*Required work:*
Below are entries with pictures among them; reproduce exactly, and only, the lines from the one containing "How do I perform: Click the magnifier" down to the one containing "Given: Click the Users icon in the sidebar", without the pictures.

*Items from a data source:*

################

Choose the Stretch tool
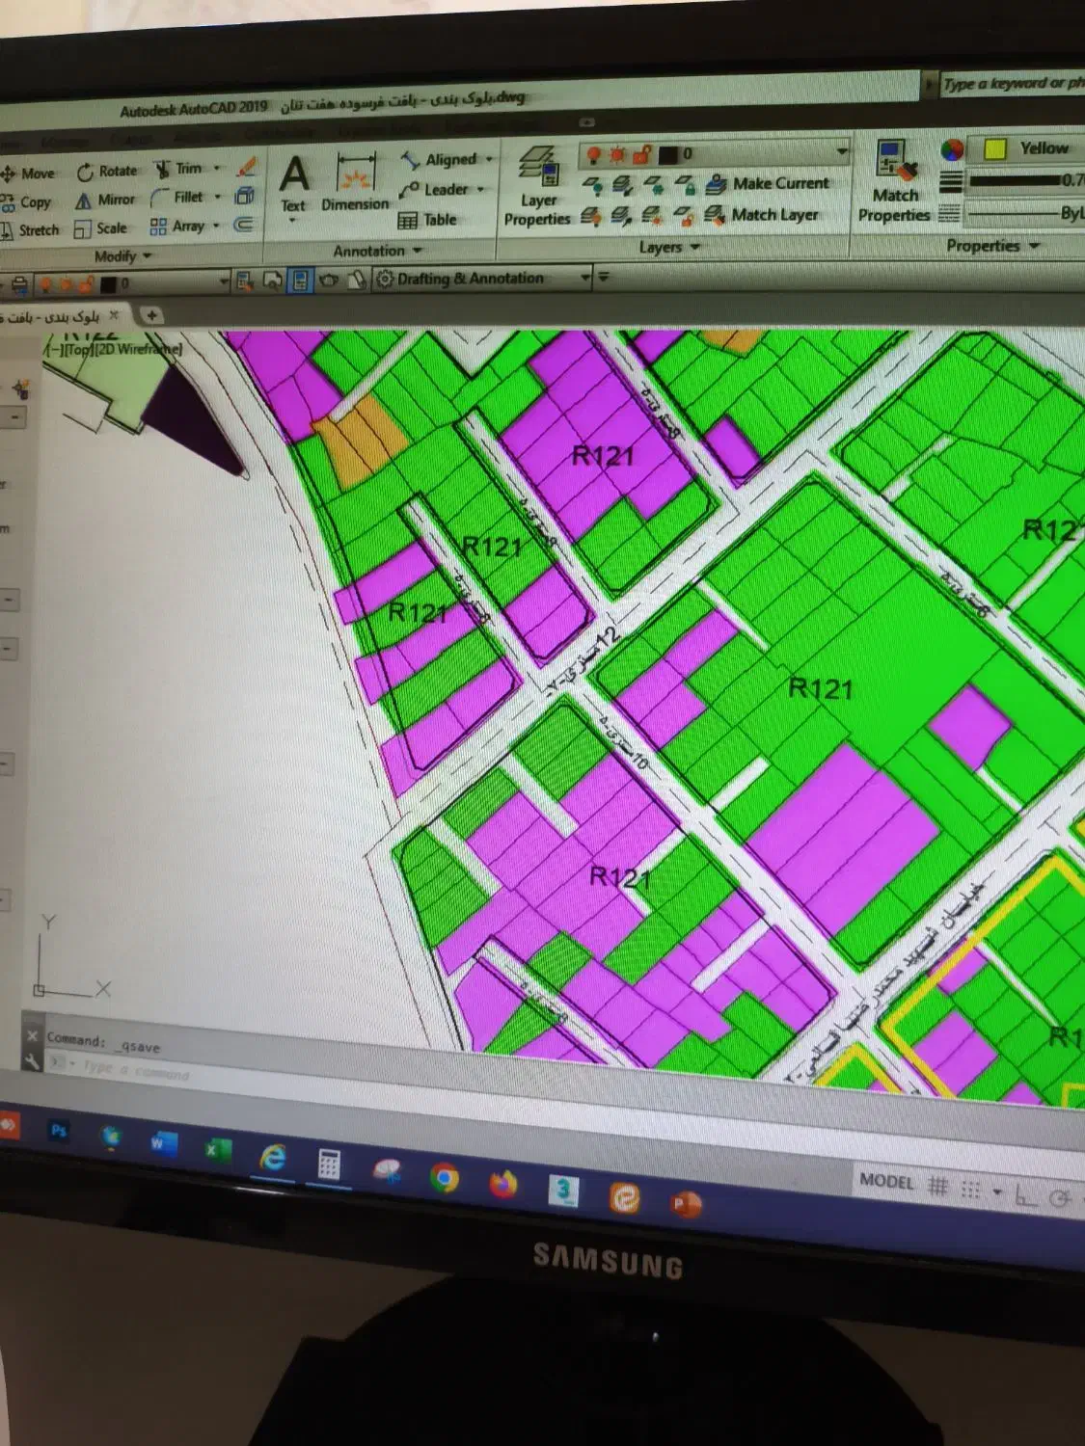Image resolution: width=1085 pixels, height=1446 pixels. pos(29,230)
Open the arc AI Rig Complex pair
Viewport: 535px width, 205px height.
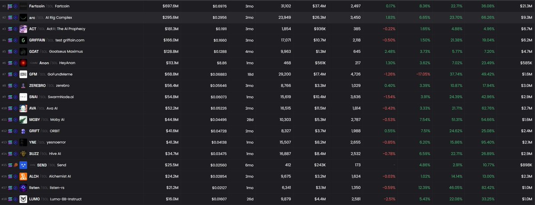268,17
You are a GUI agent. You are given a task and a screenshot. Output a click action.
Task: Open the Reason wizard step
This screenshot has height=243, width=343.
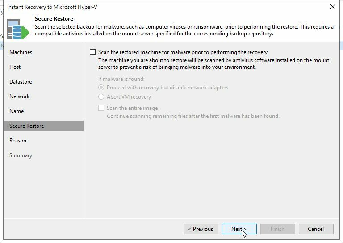[x=18, y=141]
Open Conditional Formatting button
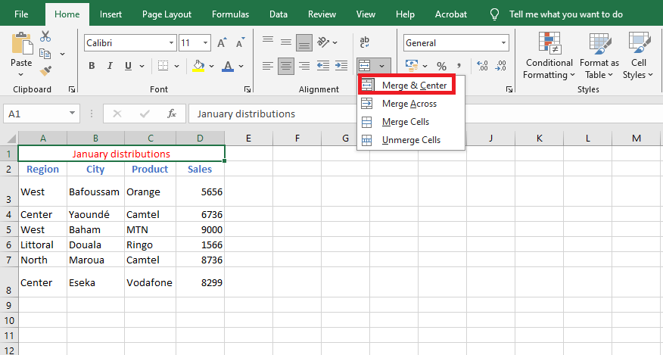This screenshot has height=355, width=663. point(549,55)
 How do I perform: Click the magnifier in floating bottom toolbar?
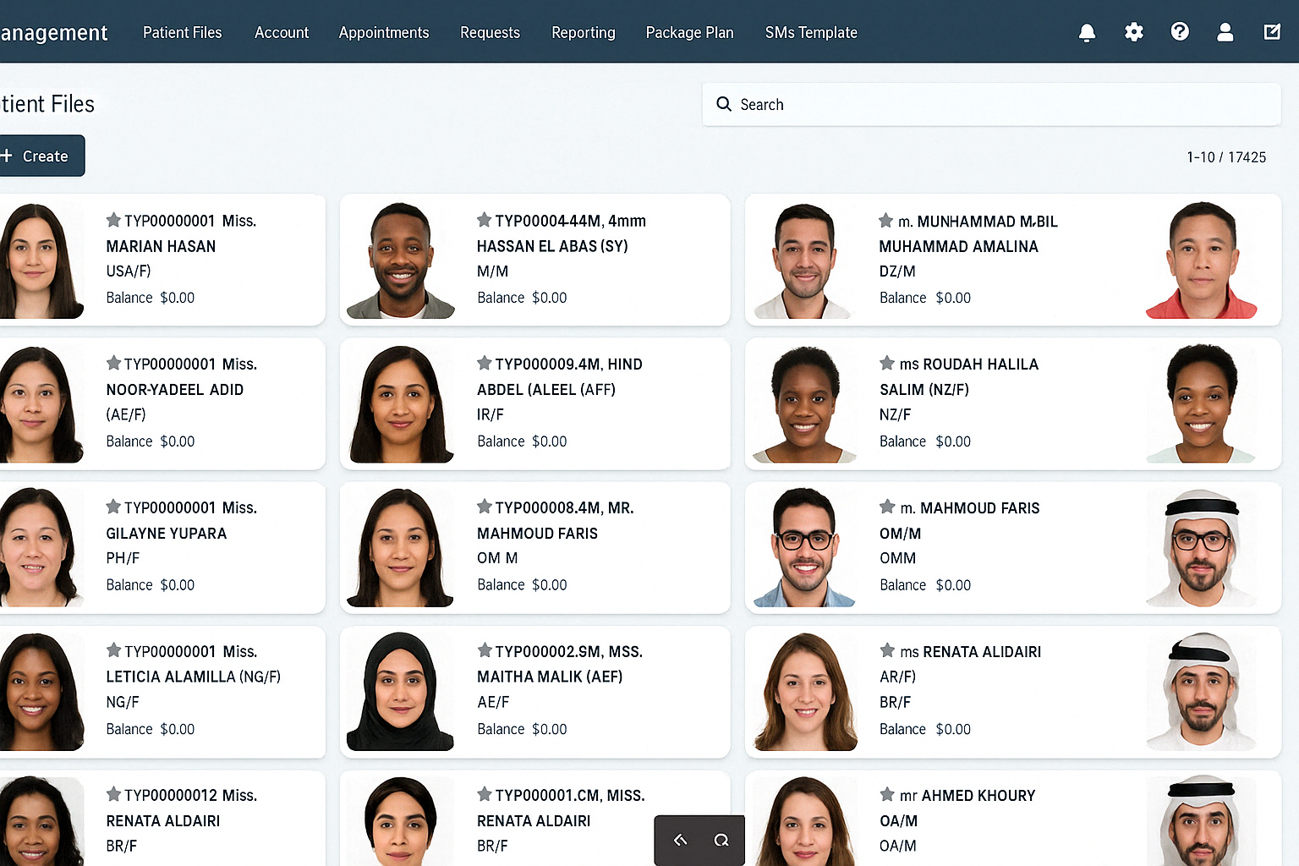tap(721, 840)
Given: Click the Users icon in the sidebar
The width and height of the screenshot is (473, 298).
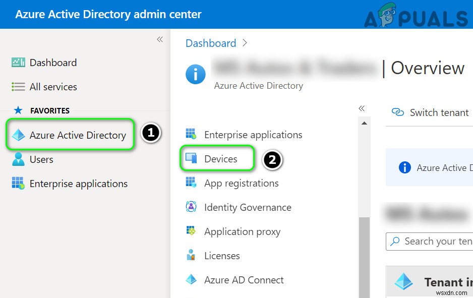Looking at the screenshot, I should pyautogui.click(x=18, y=159).
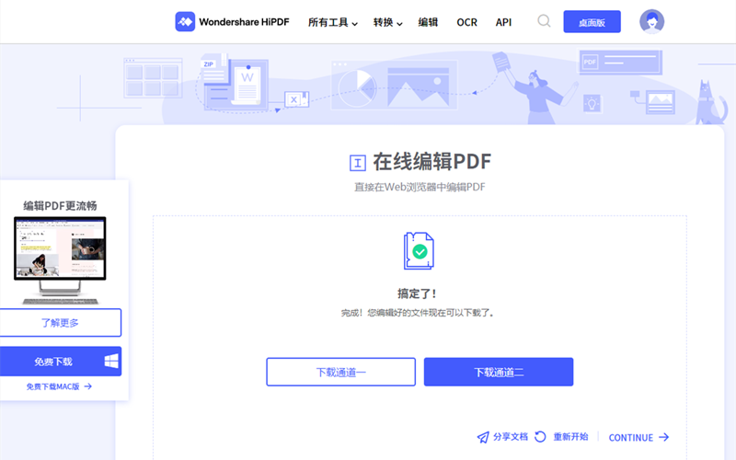Screen dimensions: 736x460
Task: Go to the API page
Action: click(503, 22)
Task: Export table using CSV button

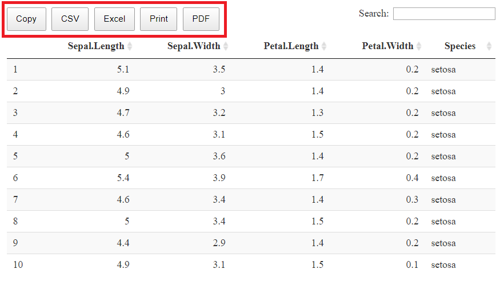Action: coord(70,19)
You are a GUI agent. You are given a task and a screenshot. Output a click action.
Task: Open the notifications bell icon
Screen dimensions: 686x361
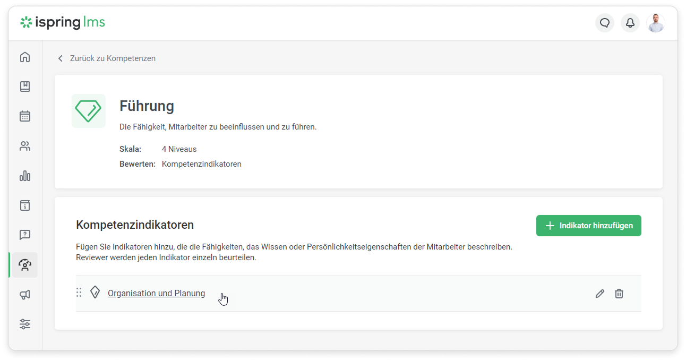pyautogui.click(x=630, y=23)
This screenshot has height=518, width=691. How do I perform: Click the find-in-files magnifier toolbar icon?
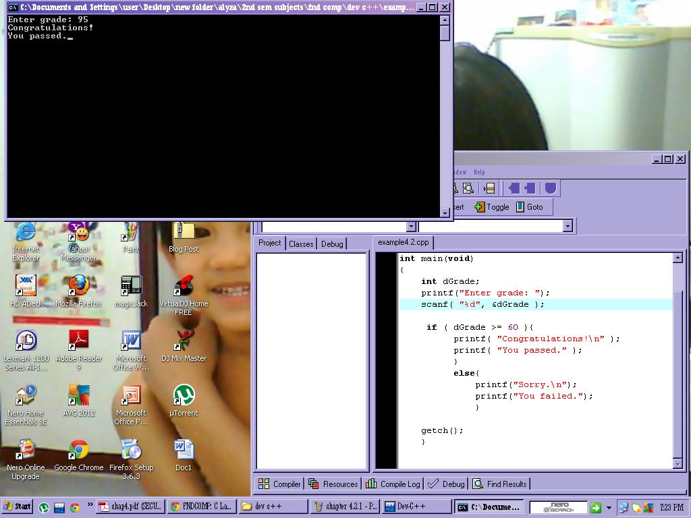(x=468, y=189)
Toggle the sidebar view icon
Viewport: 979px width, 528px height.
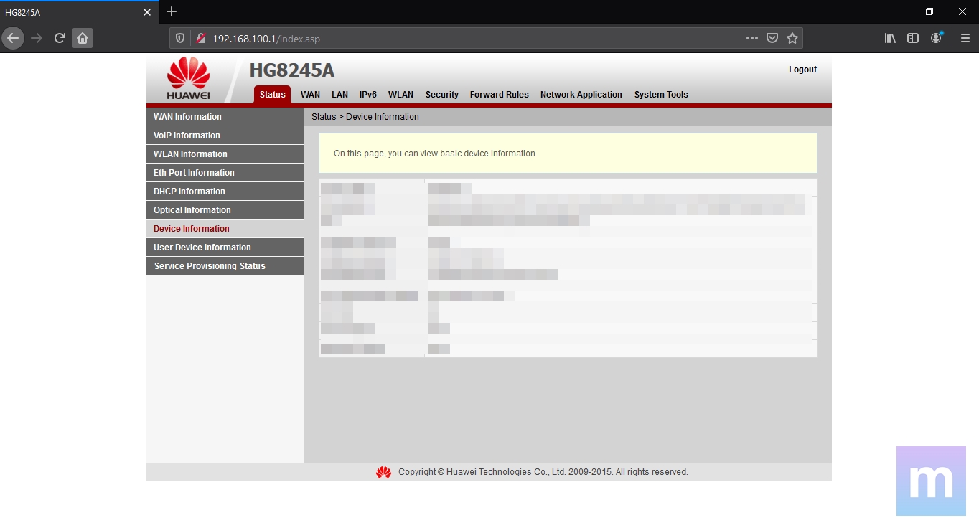coord(912,38)
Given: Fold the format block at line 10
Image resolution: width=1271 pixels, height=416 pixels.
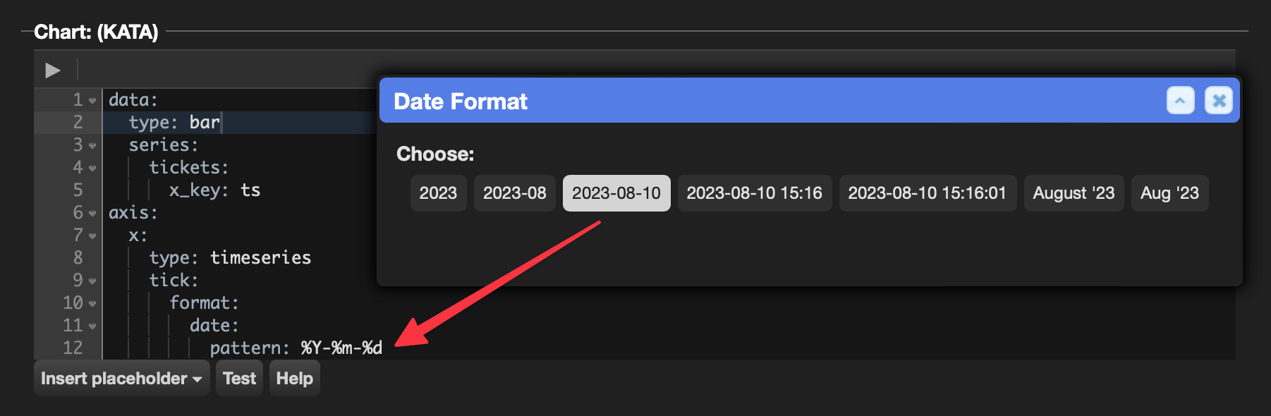Looking at the screenshot, I should click(92, 304).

################

*Answer section:*
 How do I perform: Click the magnifier in floating bottom toolbar?
tap(721, 840)
Given: Click the Users icon in the sidebar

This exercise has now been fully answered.